DATASET:
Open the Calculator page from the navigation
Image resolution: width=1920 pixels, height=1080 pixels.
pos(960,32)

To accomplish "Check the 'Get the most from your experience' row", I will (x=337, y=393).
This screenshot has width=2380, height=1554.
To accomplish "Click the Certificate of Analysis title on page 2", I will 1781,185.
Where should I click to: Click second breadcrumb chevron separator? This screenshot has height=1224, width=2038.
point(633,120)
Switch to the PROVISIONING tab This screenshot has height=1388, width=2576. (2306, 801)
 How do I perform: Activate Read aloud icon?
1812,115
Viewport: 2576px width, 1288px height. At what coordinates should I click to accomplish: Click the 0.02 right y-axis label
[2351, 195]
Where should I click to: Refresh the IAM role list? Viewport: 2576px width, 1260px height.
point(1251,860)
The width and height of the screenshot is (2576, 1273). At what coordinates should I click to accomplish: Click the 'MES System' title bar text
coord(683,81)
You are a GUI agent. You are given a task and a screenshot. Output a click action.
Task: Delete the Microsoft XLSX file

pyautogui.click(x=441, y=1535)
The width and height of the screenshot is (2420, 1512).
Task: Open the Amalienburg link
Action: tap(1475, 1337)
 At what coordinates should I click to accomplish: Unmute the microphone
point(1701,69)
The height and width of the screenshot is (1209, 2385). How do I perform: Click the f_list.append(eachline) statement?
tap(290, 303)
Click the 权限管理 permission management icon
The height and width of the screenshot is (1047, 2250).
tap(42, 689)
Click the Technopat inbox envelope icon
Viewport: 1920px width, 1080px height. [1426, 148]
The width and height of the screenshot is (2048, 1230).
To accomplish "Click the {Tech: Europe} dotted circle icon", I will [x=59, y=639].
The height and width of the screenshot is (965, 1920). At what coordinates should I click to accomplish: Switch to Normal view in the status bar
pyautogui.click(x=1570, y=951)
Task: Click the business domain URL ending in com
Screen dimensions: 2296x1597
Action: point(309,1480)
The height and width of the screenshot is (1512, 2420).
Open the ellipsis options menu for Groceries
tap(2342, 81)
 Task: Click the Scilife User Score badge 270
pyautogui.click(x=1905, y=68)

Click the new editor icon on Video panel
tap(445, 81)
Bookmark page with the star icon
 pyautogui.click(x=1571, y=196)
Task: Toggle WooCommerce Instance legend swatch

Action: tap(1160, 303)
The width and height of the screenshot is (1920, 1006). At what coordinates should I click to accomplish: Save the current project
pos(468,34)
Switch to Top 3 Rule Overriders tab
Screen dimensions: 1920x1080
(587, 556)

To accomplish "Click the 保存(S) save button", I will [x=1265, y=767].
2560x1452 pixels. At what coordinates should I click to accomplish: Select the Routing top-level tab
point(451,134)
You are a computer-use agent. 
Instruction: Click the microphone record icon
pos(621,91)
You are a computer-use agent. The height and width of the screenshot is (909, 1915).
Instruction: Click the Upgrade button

PROBLEM REQUIREMENTS: Find the line that contains "Instruction: Click the microphone record icon". Copy it and every line after it to the end of the records, exactly, and nothing more.

ANSWER SPACE:
Instruction: Click the microphone record icon
pos(621,91)
You are a computer-use agent. The height and width of the screenshot is (909, 1915).
Instruction: Click the Upgrade button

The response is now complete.